The bottom line is that the CIA as with some four-year colleges is a private institution and therefore not publicly funded with tax dollars. You fill in the rest.


----------



## alexia (Mar 3, 2002)

Ziggy's comments seem very to the point to me. I'm not in the business, so take what I say with a grain of salt as I add a couple general observations. 

It is likely that if you have a degree/certificate from a more prestigious school it will carry more weight if you are applying for work outside LV. It is likely that within the LV community itself, personal contacts and the weight of your particular recommendations with the particular chef who is considering hiring you will be more important than which school awarded the degree. And your personal accomplishments.
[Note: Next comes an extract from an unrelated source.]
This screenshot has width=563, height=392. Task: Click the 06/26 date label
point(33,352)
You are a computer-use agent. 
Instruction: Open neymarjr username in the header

Furthermore, if you take your degree from a cc, it is easier for you to continue on to get a BA/BS by continuing your education at the university. It is not clear that this would be as easily accomplished if you go to culinary school (check with the university to find out). This might make a difference if you change your mind about cooking.

Mostly your answer is within yourself: what are your personal ambitions as a chef, what is the level you intend to work at. Where on the continuum between the local diner and The Laundry do you envision yourself?

If you see yourself at the cooking as an art end of the spectrum in prestigious kitchens, then the financial investment and sacrifice of a prestige culinary education might be worth it in the the contacts you make as well as the prestige of the degree and the contacts you make while acquiring your degree. If you see yourself at the cooking as a craft end of the spectrum, then it might not be worth the sacrifices. Only you can make these decisions. Either goal is honorable.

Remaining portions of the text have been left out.